- [THE RECORDS]:
========================================

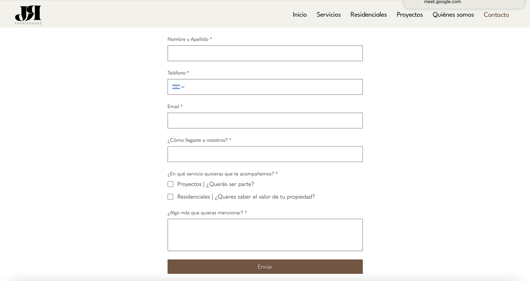Navigate to the Proyectos page
Viewport: 530px width, 281px height.
(410, 15)
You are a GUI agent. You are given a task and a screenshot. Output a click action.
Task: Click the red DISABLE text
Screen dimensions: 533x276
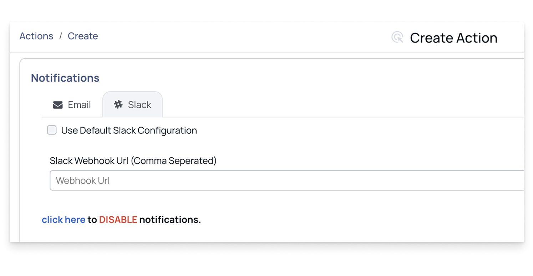[x=118, y=220]
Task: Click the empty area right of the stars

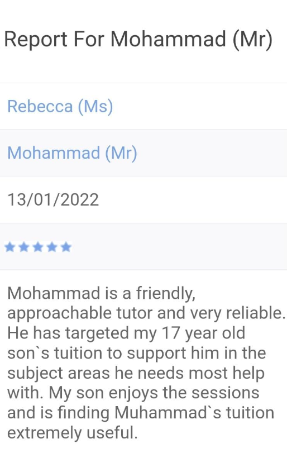Action: tap(179, 247)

========================================

- [PROBLEM]:
What the answer needs is every line from the one containing "You are a GUI" through the final line of the data above, copied exactly, without pictures.

- [OUTPUT FOR THIS EXERCISE]:
You are a GUI agent. You are given a task and a screenshot. Output a click action.
Task: Click the red DISABLE text
Screen dimensions: 533x276
[x=118, y=220]
Task: Click the empty area right of the stars

Action: tap(179, 247)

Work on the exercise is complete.